Megalomanın böylesiyle ilk defa karşılaşıyordum. Bıraksam ismini anlatırken göz yaşlarına boğulacak, ismini öpüp koklamaya başlayacaktı sanki Şehnaz bacı. Bu buluşmadan bir yuva çıkmayacağı belli olmaya başlıyordu. Eminim verim prensiplerini bir tarafa bırakıp havlularla iç çamaşırlarını, çoraplarla pantolonları ayrı makinelerde yıkayan; çiçek desenli defterlerde yarım satırlık cümlelerle, bitmek tükenmek bilmez üç noktalarla günlükler tutan bir kızdı bu. Öte yandan kızla muhabbet kurabilmek için nereden devam etmek gerektiğini bulmuş, “ne konuşucam lan ben şimdi bununla?” stresini isimlerden yürüyerek atabileceğimi görmüştüm. “Ah evet çok haklısınız. Ben de ismimi çok seviyorum. En sevdiğiniz kız ismi nedir peki?” diye sordum. “Önce kendi ismim. Sonra daaaa, Eda İlayda Melda, kızıma koymak istiyorum bunu, şiir gibi değil mi ama” dedi. Kıza çok fena kıl olmaya başlamıştım. Ne tiksinç bir insandı bu yahu? Ne biçim zevkleri, ne bayık bir tarzı vardı? Normalde bir kıza ancak köprü geçildikten, evlenme kararı alındıktan sonra gösterilebilecek içyüzümü erkenden ortaya koymaya karar verdim.

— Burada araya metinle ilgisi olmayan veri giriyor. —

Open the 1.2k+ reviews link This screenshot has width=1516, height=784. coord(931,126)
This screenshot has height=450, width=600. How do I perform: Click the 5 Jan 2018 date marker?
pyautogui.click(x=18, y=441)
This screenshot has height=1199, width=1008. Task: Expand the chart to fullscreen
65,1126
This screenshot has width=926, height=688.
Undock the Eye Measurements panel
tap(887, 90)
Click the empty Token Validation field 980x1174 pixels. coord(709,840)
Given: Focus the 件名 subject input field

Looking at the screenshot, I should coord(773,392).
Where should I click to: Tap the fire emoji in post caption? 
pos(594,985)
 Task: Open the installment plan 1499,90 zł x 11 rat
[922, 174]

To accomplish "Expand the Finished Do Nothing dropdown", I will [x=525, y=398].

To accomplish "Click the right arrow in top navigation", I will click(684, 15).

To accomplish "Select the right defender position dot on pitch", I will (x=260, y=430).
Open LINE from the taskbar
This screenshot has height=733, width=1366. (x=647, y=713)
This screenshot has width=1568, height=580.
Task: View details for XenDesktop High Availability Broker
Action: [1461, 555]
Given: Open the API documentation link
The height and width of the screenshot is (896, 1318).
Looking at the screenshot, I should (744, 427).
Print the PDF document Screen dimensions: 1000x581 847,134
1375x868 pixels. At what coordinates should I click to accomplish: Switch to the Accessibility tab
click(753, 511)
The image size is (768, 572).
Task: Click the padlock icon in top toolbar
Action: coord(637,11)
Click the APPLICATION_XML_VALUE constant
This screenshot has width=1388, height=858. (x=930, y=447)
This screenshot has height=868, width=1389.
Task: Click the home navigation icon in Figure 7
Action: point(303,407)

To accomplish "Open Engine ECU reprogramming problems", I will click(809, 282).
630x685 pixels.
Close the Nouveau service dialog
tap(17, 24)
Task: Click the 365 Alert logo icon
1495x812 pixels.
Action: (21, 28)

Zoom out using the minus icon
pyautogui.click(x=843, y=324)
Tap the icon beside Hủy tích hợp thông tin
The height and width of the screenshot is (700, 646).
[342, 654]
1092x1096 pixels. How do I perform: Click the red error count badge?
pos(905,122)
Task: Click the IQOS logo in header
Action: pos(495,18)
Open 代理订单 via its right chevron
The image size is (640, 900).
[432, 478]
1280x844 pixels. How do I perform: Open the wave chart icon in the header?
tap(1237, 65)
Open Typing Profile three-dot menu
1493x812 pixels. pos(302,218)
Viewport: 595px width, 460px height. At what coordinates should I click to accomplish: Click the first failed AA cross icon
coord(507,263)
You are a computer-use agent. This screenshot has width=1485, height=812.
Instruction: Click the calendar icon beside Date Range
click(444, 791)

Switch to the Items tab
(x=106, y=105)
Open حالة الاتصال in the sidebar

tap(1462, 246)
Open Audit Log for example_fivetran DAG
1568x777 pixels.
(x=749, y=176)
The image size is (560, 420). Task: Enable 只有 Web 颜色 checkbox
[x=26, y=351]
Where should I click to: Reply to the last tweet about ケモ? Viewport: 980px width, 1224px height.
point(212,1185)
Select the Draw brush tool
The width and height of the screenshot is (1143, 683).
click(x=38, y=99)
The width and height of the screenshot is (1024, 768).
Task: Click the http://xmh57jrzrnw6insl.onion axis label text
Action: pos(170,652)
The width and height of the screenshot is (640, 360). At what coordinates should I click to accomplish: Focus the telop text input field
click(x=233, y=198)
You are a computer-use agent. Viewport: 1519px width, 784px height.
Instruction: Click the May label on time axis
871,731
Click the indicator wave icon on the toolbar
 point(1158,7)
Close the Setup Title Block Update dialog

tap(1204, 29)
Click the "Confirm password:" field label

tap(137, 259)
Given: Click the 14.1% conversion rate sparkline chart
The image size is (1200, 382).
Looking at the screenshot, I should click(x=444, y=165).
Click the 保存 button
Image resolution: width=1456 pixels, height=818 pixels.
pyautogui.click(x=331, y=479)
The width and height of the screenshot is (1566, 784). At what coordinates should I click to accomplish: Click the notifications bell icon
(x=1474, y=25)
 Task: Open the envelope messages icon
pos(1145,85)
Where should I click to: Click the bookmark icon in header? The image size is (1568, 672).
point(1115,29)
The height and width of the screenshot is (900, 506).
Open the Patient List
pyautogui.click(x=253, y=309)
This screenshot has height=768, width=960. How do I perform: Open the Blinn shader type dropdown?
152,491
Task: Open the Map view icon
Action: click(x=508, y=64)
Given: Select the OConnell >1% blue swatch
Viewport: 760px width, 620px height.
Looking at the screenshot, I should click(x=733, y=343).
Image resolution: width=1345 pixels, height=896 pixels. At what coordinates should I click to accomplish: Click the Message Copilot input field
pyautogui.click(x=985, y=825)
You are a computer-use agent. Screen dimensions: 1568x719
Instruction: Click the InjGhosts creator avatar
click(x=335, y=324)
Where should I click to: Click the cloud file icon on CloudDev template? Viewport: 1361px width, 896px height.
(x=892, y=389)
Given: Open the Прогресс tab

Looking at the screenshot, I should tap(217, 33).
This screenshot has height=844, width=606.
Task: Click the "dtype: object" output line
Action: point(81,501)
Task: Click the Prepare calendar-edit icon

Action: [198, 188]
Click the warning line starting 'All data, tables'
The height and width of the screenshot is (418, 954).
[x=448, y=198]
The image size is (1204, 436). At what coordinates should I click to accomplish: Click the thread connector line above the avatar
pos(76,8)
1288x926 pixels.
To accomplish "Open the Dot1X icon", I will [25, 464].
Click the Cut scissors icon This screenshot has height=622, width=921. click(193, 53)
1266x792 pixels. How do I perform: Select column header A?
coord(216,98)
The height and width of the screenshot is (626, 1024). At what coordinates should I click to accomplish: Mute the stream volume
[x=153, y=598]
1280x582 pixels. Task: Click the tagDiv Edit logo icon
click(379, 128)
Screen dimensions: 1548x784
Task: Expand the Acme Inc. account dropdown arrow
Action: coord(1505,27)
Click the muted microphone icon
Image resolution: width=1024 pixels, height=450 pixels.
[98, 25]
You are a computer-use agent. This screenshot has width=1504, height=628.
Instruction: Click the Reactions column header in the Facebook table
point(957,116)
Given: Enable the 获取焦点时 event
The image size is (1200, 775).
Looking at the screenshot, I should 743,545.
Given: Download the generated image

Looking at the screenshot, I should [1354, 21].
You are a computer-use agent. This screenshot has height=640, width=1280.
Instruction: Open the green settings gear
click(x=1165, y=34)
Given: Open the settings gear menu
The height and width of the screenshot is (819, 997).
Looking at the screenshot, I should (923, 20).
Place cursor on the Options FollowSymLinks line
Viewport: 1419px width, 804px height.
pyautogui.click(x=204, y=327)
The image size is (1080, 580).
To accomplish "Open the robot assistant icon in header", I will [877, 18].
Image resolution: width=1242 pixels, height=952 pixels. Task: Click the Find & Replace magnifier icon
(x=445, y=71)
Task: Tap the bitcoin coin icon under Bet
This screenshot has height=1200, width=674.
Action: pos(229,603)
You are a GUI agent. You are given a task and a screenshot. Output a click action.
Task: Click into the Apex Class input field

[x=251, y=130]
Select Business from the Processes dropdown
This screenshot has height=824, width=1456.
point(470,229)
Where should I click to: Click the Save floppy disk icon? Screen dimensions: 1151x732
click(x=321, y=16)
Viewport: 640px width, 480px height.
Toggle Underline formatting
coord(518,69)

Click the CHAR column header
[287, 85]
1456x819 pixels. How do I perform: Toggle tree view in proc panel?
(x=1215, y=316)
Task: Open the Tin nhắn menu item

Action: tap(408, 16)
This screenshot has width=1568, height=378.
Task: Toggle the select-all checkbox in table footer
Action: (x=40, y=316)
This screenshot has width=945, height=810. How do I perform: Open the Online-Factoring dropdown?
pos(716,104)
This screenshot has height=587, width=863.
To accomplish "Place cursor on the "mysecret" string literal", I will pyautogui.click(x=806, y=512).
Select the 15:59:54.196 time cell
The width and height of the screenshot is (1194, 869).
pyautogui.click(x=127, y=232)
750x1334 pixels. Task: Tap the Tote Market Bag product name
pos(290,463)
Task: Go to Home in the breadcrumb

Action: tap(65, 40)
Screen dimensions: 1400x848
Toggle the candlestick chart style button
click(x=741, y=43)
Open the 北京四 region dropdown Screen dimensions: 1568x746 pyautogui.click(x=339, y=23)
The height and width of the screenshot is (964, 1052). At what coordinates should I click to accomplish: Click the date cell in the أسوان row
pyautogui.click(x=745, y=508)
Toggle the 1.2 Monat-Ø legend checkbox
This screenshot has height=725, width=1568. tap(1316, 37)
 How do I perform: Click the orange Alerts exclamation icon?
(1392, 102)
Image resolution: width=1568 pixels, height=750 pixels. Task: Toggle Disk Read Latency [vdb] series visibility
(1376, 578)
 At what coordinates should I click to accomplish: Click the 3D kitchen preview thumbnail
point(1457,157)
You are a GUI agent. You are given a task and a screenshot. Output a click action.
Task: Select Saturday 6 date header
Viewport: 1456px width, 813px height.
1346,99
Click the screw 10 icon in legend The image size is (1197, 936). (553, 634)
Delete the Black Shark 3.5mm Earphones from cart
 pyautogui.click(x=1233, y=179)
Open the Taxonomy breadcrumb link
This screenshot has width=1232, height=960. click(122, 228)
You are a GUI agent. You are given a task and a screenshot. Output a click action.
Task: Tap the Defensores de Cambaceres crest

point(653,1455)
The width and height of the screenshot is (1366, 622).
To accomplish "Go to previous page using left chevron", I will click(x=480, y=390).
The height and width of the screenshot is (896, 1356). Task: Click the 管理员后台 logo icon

“Hiç düşündünüz mü, sadece çocuklarımıza kısa isimler vererek milyonlarca dolar tasarruf edebileceğimizi? Ben düşündüm” dedim. gözleri faltaşı gibi açılmıştı fakat akademisyen moduna girmiştim bir kere, frenlerim fena patlamıştı. Laf etmesine izin vermeden dersime devam edecektim, elimden kurtulamayacaktı: “Herkesin farklı olmak gayesiyle çocukları için uzun uzun isimler seçmesi, ülke çapında ciddi bir ekonomik kayıp anlamına geliyor. 77 milyon Türk evladının isimleri 4 harfi aşmasaydı, şu anda mürekkep ve kağıt masrafımız ciddi ölçüde azalacaktı. Her vatandaşın sadece bir ismi telafuz ederken bir saniye daha uzun konuştuğunu düşünelim, 77 milyon saniye kayıp demektir. Yani ülkecek ortalama 2.5 yılımızı tek bir ismi telafuz etmek için fazla konuşmakla harcıyoruz. Evde hesapladım, hesapladım ben. Doğru, bebekler konuşmuyor, konuşma engelliler var. Ama nüfus memurları, çağrı merkezi çalışanları ve spikerler tek başına bunu amorti eder. Hem de gün içinde bir değil, belki on defa, yirmi defa isim söylüyoruz. Bakın hanımefendi, ben bu düşünceden dolayı, aslında 8 harfli bir kombinasyonu düşünüyor da olsam artık kızıma Su ismini vereceğim. Gerçi kızıma her seslenişimde, oturduğum odaya bir sürahiyle koşuşan, yahut “ılık mı, soğuk mu?” diye soran nazik hanımlar hayal edecek kadar safım ama olsun. Oğlum içinse devletimizin mürekkep masraflarını minimumda tutmak üzere, diğer üç harfli kombinasyonları eleyerek Ali ismini layık gördüm. Tasarruf isimde başlar. Ben ekonomik adamım.”

ŞÇM’nin beti benzi attı. Cevap veremedi. Kafasını şaşkınlıkla sağa sola çevirdi. Kulakları da biraz büyüktü sanki. Aniden “Ayy şey benim işim çıktı diyerek hızlı hızlı dışarı yürüdü… Kendi çayımı bitirdim, onun yarım kalan çayını da ziyan olmasın diye içtim ve hesabı ödeyerek dışarı çıktım. Mutlu muydum, gergin miydim, üzgün mü, mutmain mi? Bilmiyorum. ŞÇM o günden sonra beni bir daha aramadı… Fakat gönülden inanıyordum ki ben cimri değildim, ayrıca ben uyurken horlamazdım, benim ayaklarım kokmazdı ve tabii ki ben yellenmemiştim.